▸ **Assigned task**:
The answer must be exactly the lines from the one containing "You are a computer-use agent. The" through the end of the material, with both ends kept and no other lines.

▸ **Task data**:
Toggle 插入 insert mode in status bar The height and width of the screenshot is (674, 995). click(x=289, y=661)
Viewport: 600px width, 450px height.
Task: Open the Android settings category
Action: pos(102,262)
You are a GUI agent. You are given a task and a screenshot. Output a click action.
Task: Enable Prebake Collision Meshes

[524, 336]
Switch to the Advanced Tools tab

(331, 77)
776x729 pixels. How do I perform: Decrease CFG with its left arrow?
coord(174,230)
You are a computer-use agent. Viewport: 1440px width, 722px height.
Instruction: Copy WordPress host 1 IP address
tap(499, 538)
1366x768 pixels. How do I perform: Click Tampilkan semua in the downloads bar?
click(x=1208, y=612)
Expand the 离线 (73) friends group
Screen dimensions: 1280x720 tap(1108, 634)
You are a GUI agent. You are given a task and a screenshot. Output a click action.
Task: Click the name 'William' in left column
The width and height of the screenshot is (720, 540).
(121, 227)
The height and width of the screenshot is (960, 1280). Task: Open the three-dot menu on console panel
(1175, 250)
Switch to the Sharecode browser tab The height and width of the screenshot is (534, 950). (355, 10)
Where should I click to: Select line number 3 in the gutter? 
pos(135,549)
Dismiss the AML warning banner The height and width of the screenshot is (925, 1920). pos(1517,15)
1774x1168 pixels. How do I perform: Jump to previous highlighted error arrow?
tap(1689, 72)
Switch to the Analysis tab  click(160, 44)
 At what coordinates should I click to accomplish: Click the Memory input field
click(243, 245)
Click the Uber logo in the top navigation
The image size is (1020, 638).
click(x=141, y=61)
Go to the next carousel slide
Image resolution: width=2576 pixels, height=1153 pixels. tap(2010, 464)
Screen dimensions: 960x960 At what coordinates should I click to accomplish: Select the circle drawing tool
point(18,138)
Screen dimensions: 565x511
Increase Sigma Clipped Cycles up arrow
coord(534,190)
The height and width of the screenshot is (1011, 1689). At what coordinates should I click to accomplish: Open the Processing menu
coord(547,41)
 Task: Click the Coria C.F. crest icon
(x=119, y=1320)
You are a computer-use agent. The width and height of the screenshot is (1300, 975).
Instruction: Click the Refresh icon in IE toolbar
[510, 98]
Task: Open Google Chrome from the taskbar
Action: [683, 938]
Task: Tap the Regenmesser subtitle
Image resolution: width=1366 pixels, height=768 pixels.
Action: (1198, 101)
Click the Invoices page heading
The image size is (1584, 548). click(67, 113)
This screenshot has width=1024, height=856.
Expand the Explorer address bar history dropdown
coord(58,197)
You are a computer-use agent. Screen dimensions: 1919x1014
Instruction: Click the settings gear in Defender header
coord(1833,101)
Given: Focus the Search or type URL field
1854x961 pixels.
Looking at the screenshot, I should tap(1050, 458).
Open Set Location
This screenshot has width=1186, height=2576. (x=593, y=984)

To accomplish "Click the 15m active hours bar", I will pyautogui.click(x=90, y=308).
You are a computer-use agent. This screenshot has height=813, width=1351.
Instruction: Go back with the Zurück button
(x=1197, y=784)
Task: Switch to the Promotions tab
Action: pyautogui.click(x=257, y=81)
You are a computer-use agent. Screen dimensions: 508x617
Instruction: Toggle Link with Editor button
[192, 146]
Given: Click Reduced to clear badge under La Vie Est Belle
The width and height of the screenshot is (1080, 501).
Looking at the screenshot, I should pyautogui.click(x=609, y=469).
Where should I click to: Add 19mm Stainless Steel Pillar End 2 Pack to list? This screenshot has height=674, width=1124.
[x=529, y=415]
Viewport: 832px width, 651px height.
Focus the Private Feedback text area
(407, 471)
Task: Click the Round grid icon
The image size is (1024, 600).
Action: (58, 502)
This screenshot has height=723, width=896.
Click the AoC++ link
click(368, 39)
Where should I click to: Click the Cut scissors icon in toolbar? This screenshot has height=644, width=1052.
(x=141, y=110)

▸ **Reply to the exercise**:
You are a computer-use agent. The width and height of the screenshot is (1300, 975).
Instruction: Click the Refresh icon in IE toolbar
[510, 98]
Task: Open Google Chrome from the taskbar
Action: [683, 938]
Task: Tap the Regenmesser subtitle
Image resolution: width=1366 pixels, height=768 pixels.
Action: (1198, 101)
Click the Invoices page heading
The image size is (1584, 548). click(67, 113)
This screenshot has width=1024, height=856.
Expand the Explorer address bar history dropdown
coord(58,197)
You are a computer-use agent. Screen dimensions: 1919x1014
Instruction: Click the settings gear in Defender header
coord(1833,101)
Given: Focus the Search or type URL field
1854x961 pixels.
Looking at the screenshot, I should tap(1050, 458).
Open Set Location
This screenshot has width=1186, height=2576. (x=593, y=984)

To accomplish "Click the 15m active hours bar", I will pyautogui.click(x=90, y=308).
You are a computer-use agent. This screenshot has height=813, width=1351.
Instruction: Go back with the Zurück button
(x=1197, y=784)
Task: Switch to the Promotions tab
Action: pyautogui.click(x=257, y=81)
You are a computer-use agent. Screen dimensions: 508x617
Instruction: Toggle Link with Editor button
[192, 146]
Given: Click Reduced to clear badge under La Vie Est Belle
The width and height of the screenshot is (1080, 501).
Looking at the screenshot, I should pyautogui.click(x=609, y=469).
Where should I click to: Add 19mm Stainless Steel Pillar End 2 Pack to list? This screenshot has height=674, width=1124.
[x=529, y=415]
Viewport: 832px width, 651px height.
Focus the Private Feedback text area
(407, 471)
Task: Click the Round grid icon
The image size is (1024, 600).
Action: (58, 502)
This screenshot has height=723, width=896.
Click the AoC++ link
click(368, 39)
Where should I click to: Click the Cut scissors icon in toolbar? This screenshot has height=644, width=1052.
(x=141, y=110)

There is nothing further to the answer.